So, without a subwoofer or two, the bass from the front pair of Vestia No.3s is unlikely to disappoint anyone shopping in this price range. But adding in a pair of subwoofers carried them to another level. The Focal speakers blended seamlessly with the two SVS PB-3000 subs I used. And for movies, I recommend adding a sub or (even better) two.

I began my surround testing with one of the best soundtracks in my collection: Blade Runner 2049. It's a challenge for any system in a large room without at least one good subwoofer. I started cautiously with the Vestia No.3 towers left and right, driven full range without a subwoofer (but here without the +3dB boost--I know well the challenges offered by this soundtrack). The rest of the system consisted of the Vestia Center and the pair of Vestia No.1 bookshelves as surrounds. But on the first impact of the bass at the very beginning of the film, the left Vestia emitted some ugly crackles that had me diving for the Blu-ray player's pause control. Fortunately, the Vestia exhibited no sign of damage, but given that experience I used a pair of SVS PB-3000 subwoofers for the remainder of my surround home theater auditioning. I also raised the level of the subwoofers slightly, above the levels shown in the Test Bench results, to which the system responded readily, with powerful but not overblown bass. The blend of the Vestias with the subwoofers was superb.

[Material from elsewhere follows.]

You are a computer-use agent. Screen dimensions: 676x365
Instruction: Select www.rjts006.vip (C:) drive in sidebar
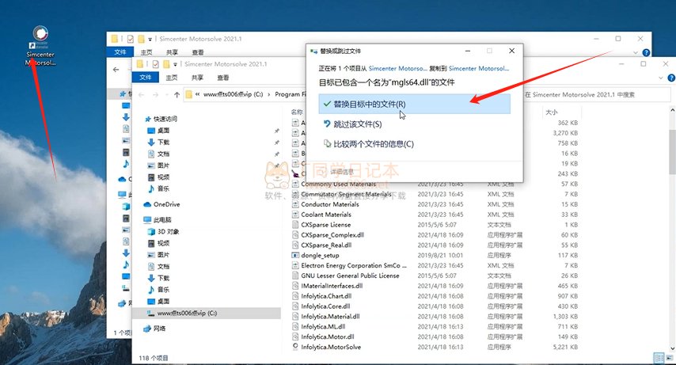click(186, 313)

But to keep the system fully Focal-ed apart from the subs, I shut down the Dolby Atmos overhead speakers for this review.

I don't want to give the impression here that the Vestia No.3 towers, sans subwoofers, would be insufficient for an excellent surround-sound setup for music and movies. Your room may be smaller than mine, your preference of playback levels different, and your choice of source material less challenging. But in general, any good home theater setup deserves one or two good subwoofers. You could, in fact, save significant money, and achieve the same results, by selecting a pair of the Vestia floor-standing No.2s ($800 less per pair U.S. than the No.3s) and put the money saved toward a good subwoofer. We didn't have No.2s on hand to audition in such a setup, but logic (and comparing the specs of the No.2s and the No.3s) suggests that this option would make both sonic and fiscal sense. So why does Focal offer such a wide range of Vestia models? Because, as with all manufacturers, it must configure its product lines to appeal to a wide range of buyers. And there are legions of 2-channel audiophiles who would never consider a subwoofer.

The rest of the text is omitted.